Hello Darkness, My Old Friend

Published July 18, 2025
Hello Darkness, My Old Friend

I hope you’ve been enjoying this summer in the Psalms as much as I have. Over the next two Sundays I get the privilege (and I really do mean that!) of leading us into the black hole of the Psalter, Psalms 88 and 89. 

Psalm 88 plunges us into one of the darkest chapters of Scripture, a lament without resolutions that ends in abandonment, isolation, and darkness. British preacher Charles Spurgeon said about it, “If ever there was a song of sorrow and a Psalm of sadness, this is one.” Or, if you prefer a dated Simon & Garfunkel reference, “Hello darkness, my old friend.” This Sunday we’ll seek to answer the question: how do we keep coming to God in prayer when we’re experiencing this dark night of the soul? You’ll have to wait until then for that.

For now, I wanted to share a few broader thoughts to help us prepare. First, this experience of the dark night of the soul, when a Christian who has known the love and presence of God suddenly experiences his poignant and painful absence, is actually quite common. If you are in a season where God seems distant, you’re not alone and it doesn’t mean your faith isn’t real.
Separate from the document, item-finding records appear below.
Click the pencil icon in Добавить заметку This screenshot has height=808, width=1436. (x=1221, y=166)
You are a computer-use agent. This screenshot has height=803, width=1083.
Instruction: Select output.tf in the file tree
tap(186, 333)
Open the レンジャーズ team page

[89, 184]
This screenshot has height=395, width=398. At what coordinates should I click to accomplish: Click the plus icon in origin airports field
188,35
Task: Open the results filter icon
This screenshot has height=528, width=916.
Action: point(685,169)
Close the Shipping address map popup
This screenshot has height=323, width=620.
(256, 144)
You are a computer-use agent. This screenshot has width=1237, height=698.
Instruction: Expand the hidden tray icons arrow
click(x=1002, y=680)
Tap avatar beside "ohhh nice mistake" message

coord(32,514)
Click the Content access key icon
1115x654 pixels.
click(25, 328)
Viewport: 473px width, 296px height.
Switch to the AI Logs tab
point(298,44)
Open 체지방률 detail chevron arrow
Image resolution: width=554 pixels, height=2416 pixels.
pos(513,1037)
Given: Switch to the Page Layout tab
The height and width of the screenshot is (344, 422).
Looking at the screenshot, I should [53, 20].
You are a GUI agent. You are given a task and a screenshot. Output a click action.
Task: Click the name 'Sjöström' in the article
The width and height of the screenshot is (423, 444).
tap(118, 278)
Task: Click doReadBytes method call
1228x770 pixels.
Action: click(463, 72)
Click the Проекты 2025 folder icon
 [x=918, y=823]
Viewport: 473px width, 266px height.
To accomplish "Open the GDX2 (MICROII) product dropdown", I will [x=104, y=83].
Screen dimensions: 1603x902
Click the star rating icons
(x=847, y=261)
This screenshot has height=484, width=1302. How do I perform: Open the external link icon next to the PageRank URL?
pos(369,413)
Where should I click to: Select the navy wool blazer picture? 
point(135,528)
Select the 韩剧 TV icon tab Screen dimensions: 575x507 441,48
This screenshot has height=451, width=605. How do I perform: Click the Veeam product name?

Second, along those same lines, how incredible is it that Psalms like these are part of God’s Word? God wants us to pray them and to sing them back to him! One woman at church who has known intense grieving said this recently and it has stuck with me: “These are the Psalms that have sustained me when I’m at my worst, not the happy ones… Our act of worship is to bring what we have to God; if we have anger, we bring anger. If we have grief, we bring grief, because that’s what we have to offer… If I could only bring God my happy praise, then I probably wouldn’t come to him at all.”

Psalms like these are indeed a gift to God’s people. They remind me of a video clip I go back to about once a year. In it Kevin Twit, who is an RUF campus minister at Belmont and helped start the Indelible Grace hymn movement, recalls a time when he was part of a worship songwriting panel in Nashville. They were asked what criteria makes for a good song to be recorded or sung in worship. After others mentioned things like singability, poetry, and catchiness, Kevin Twit said, “I want songs that are going to prepare my students for their encounter with death.” The entire 18-minute clip is well worth your time (and if you do, you can listen to the songs he mentions here and here), but this line alone has stuck with me for years. The songs we sing together as God’s people are a huge part of what equip and sustain us for every season of life, even (especially) the dark night of the soul.